**Provided records:**
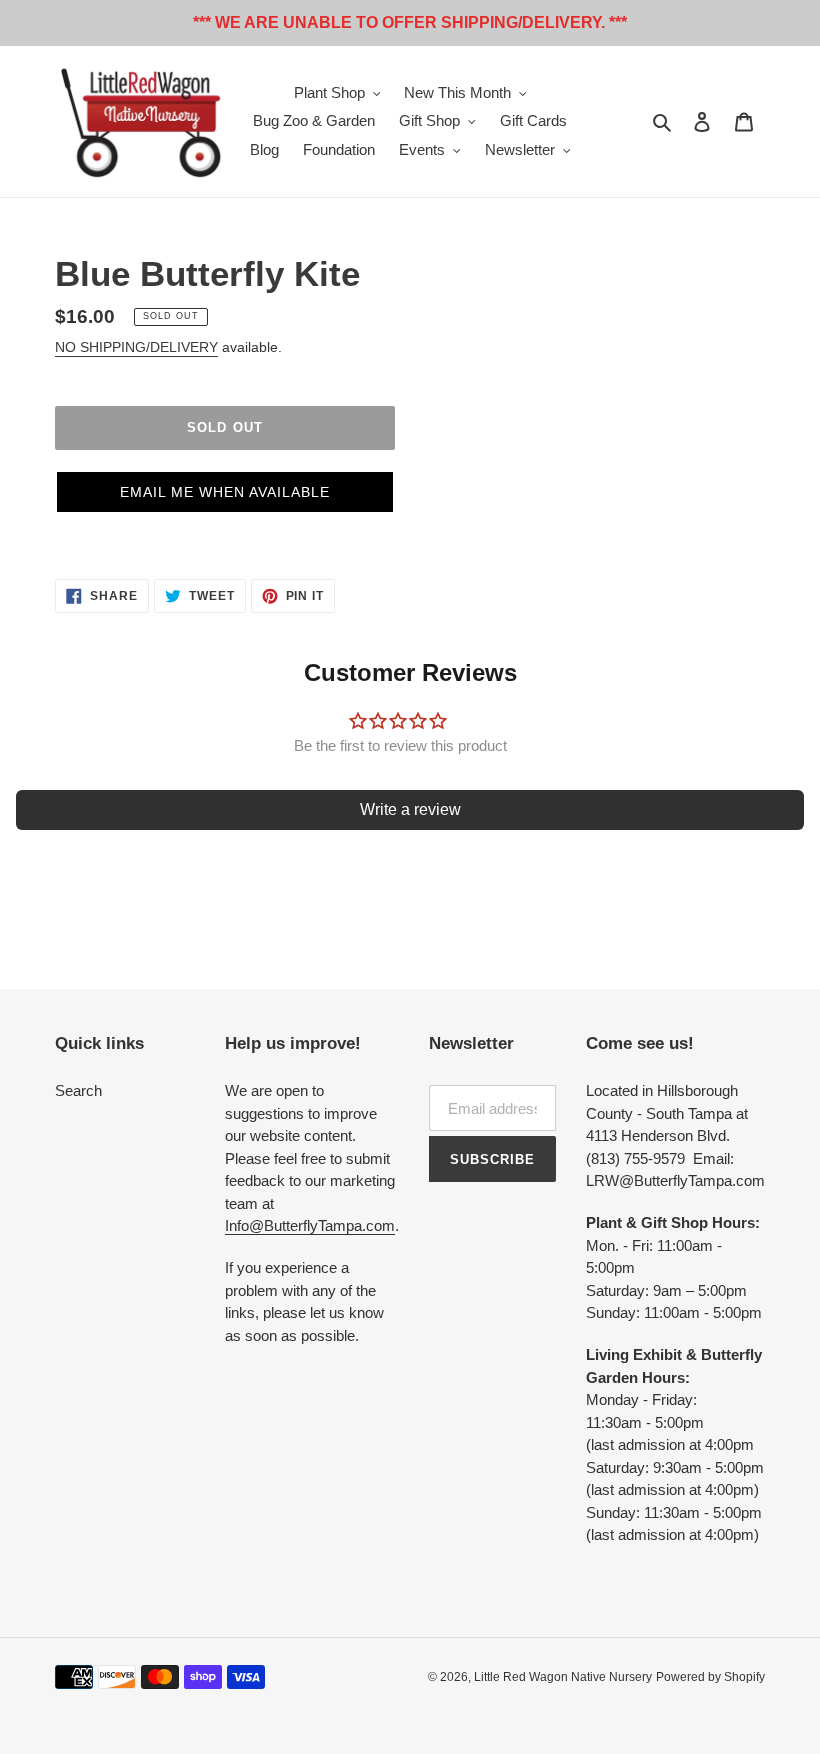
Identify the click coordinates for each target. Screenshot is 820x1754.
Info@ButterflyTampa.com (310, 1225)
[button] (225, 492)
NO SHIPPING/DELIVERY (136, 347)
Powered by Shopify (710, 1677)
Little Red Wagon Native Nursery (563, 1677)
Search (78, 1090)
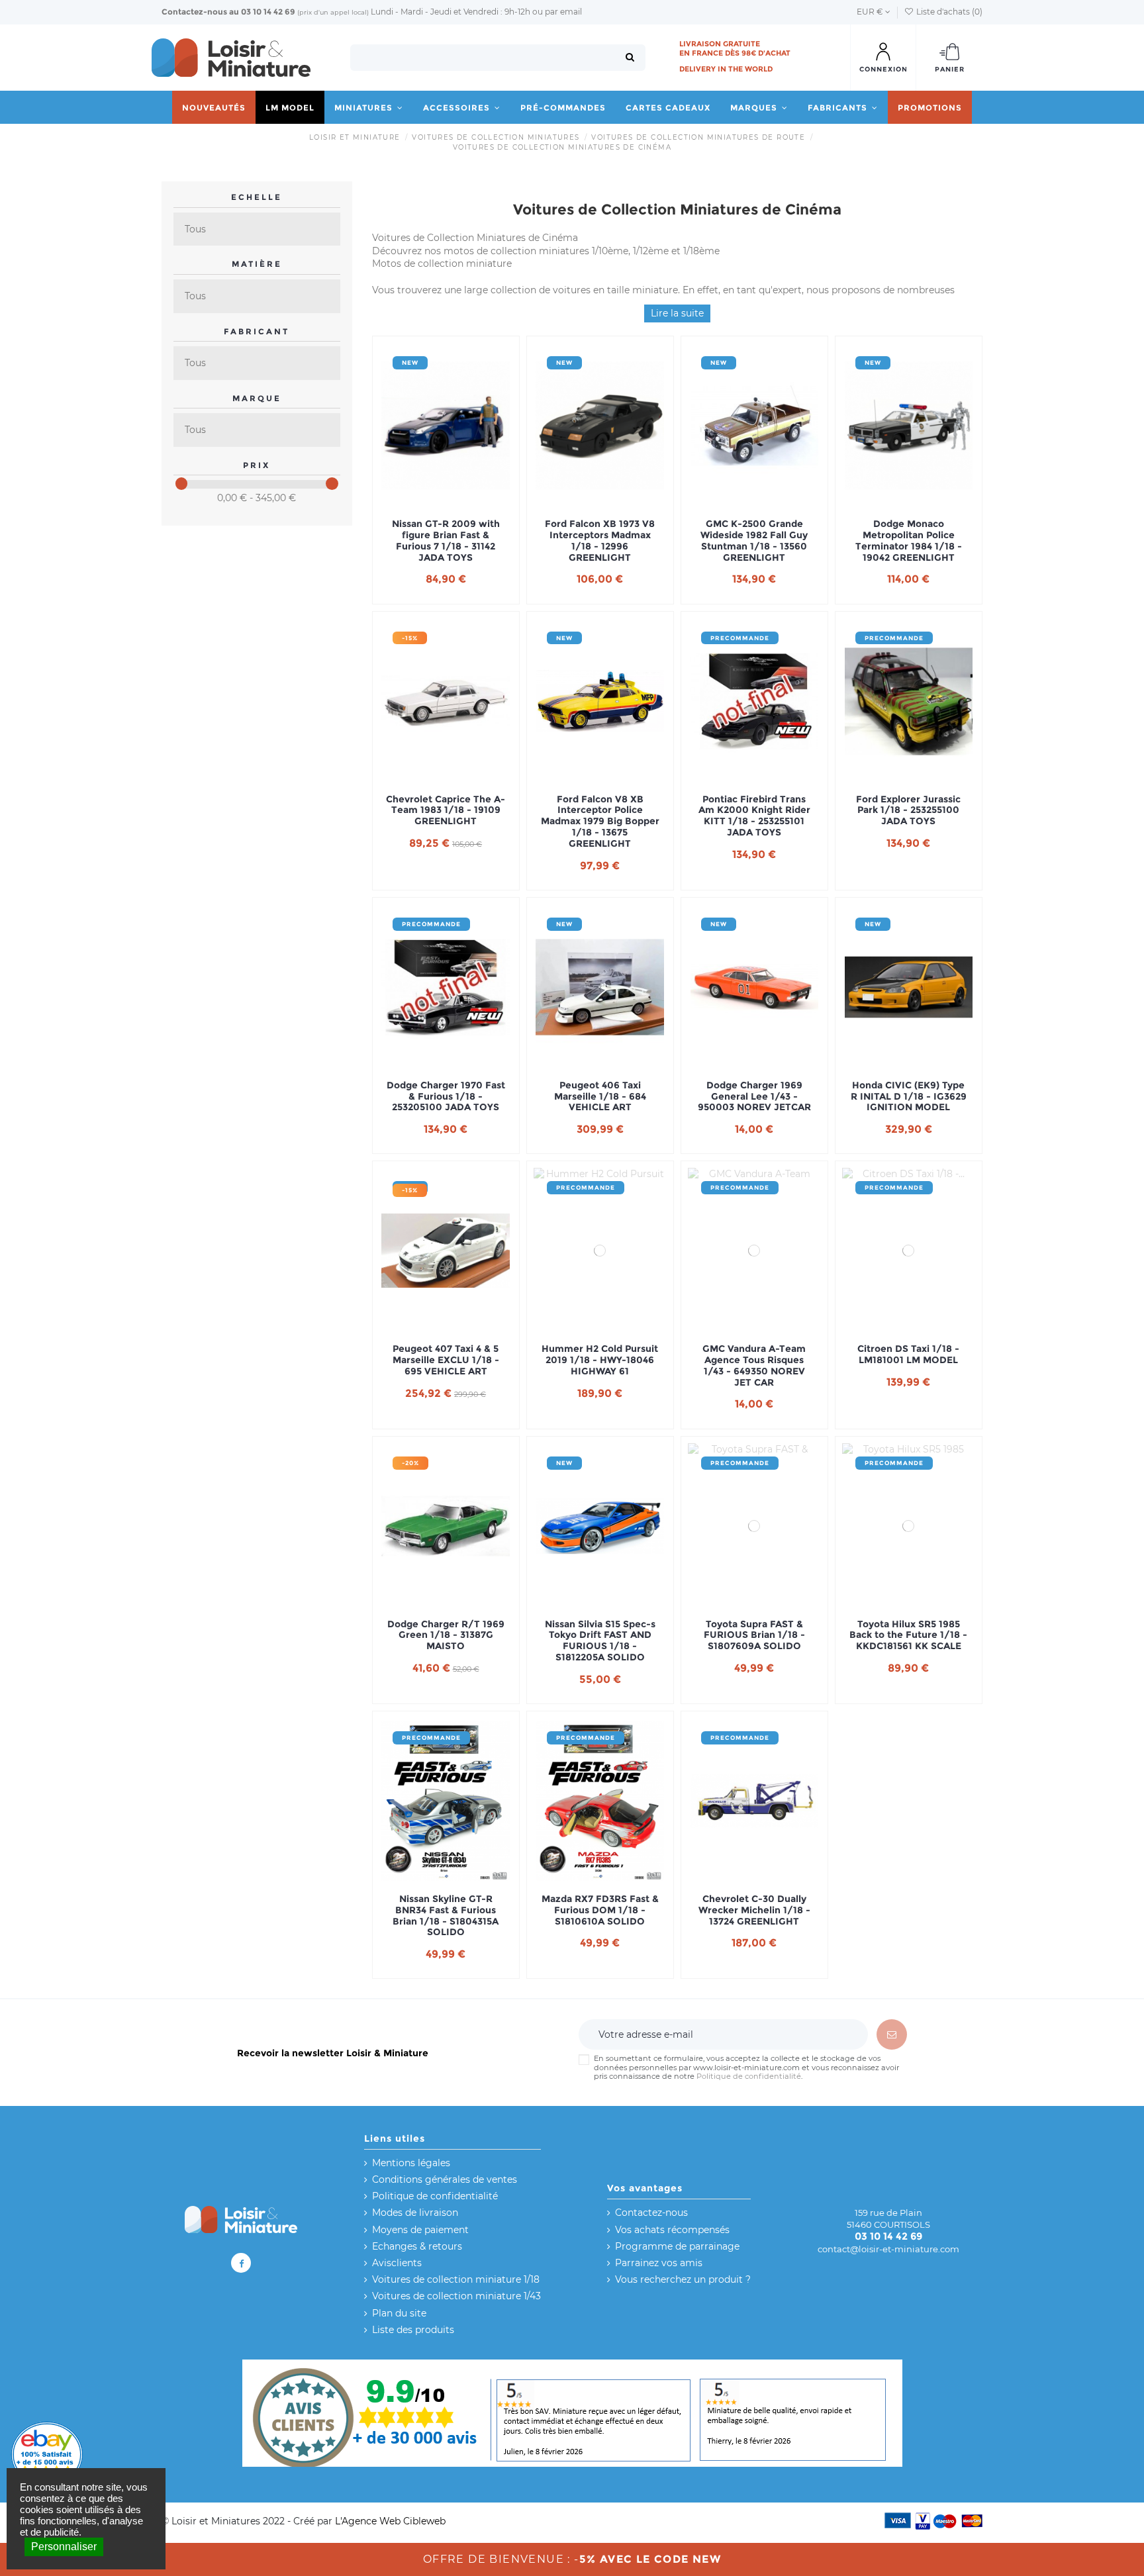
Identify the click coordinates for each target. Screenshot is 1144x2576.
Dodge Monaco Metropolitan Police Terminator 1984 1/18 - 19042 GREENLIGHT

**Required action:** Each record should be printed exactly as it appears, leaving the pictures out.

**Exercise solution:**
Identify the click coordinates for each target. Screenshot is 820x1754.
Info@ButterflyTampa.com (310, 1225)
[button] (225, 492)
NO SHIPPING/DELIVERY (136, 347)
Powered by Shopify (710, 1677)
Little Red Wagon Native Nursery (563, 1677)
Search (78, 1090)
Identify the click coordinates for each target. Screenshot is 1144x2576.
Dodge Monaco Metropolitan Police Terminator 1984 1/18 - 19042 GREENLIGHT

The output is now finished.